Dr. Kliot received his medical degree at Yale and neurosurgical residency at the Neurological Institute in New York City. He also completed a one year traveling Peripheral Nerve Fellowship at the University of Toronto in Canada and Louisiana State University in New Orleans. Kliot then joined the Department of Neurosurgery at the University of Washington in Seattle where he became Director of the Peripheral Nerve Center. Dr. Kliot's focus is on pushing the frontiers of peripheral nerve surgery by pioneering new imaging and surgical techniques; teaching residents and medical students; collaborating with clinical and research colleagues; and continuing his interest in biotechnology. He is currently working part-time in the Dept of Neurosurgery at Stanford.


Thomas J. Wilson, MD
Clinical Assistant Professor, Neurosurgery

Practices at: Stanford University Medical Center

Dr. Wilson earned his MD from the University of Nebraska College of Medicine, where he was awarded a Howard Hughes Medical Institute Research Training Fellowship. He completed his residency in neurological surgery at the University of Michigan, and a fellowship in peripheral nerve surgery at the Mayo Clinic in Minnesota. His research interests include peripheral nerve outcomes research, advancing options for patients with peripheral nerve pathologies, and translational research focused on deriving methods for data-driven intraoperative decision making using intraoperative electrophysiology, advanced imaging techniques, and genetic expression information.


Corinna Zygourakis, MD
Assistant Professor, Neurosurgery

Practices at: Stanford University Medical Center

Dr. Corinna Zygourakis specializes in comprehensive surgical care of the adult spine, and focuses on the treatment of complex spinal disorders, including spinal deformity, revision surgery, and spinal tumors. She employs the latest minimally invasive, motion-sparing, and robotic surgical techniques to achieve the best outcomes for her patients. Her philosophy is to take care of patients with respect and compassion, as she would want her own family treated.

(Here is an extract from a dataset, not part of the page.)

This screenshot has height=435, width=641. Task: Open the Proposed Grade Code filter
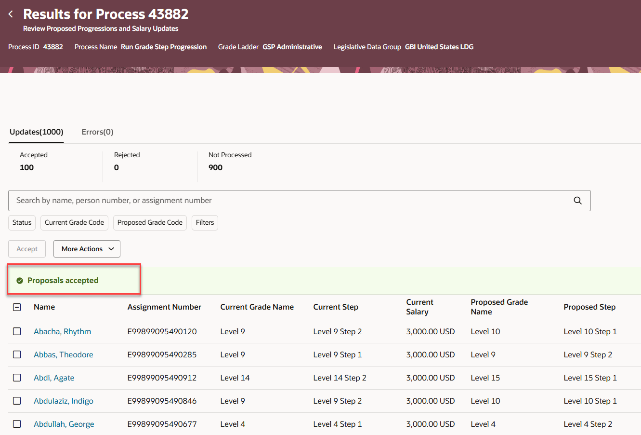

Dr. Zygourakis trained at the Johns Hopkins Hospital for her combined neurosurgery and orthopedic surgery complex spine fellowship, where she performed the first surgery internationally with the Globus Excelsius spinal robot. She completed her residency at the top-ranked neurosurgical program at the University of California, San Francisco, and obtained her M.D. degree cum laude from Harvard Medical School. Dr. Zygourakis’s research efforts are focused on perfecting paradigms for delivery of high-end technology in spinal care, including robotics and navigation, implementing cost and quality strategies in large healthcare systems, and computational analysis of big-data to effect real-time risk stratification and decision making in spine surgery.


ADDITIONAL TEAM MEMBERS

Josh Levin, MD
Clinical Assistant Professor, Neurosurgery and Orthopedic Surgery
Director, Physical Medicine and Rehabilitation Interventional Spine Fellowship

Practices at: Stanford University Medical Center

Dr. Josh Levin completed a residency in physical medicine and rehabilitation at the University of Michigan and a pain medicine fellowship at the Virginia Commonwealth University.  Dr. Levin specializes in the non-surgical management of a wide range of spinal disorders  He performs spinal injections and nerve tests (EMG’s.)


Kara Flavin, MD
Clinical Assistant Professor, Neurology & Neurological Sciences and Orthopaedic Surgery

Practices at: Stanford University Medical Center

Dr. Kara Flavin completed her residency in physical medicine and rehabilitation at Stanford University and a fellowship in spinal cord injury medicine at the joint Stanford/Palo Alto VA program. Dr. Flavin specializes in post spinal cord injury care, including management of neurogenic bowel and bladder, spasticity, therapy prescription, and equipment needs. She also performs botulinum toxin injections for spasticity.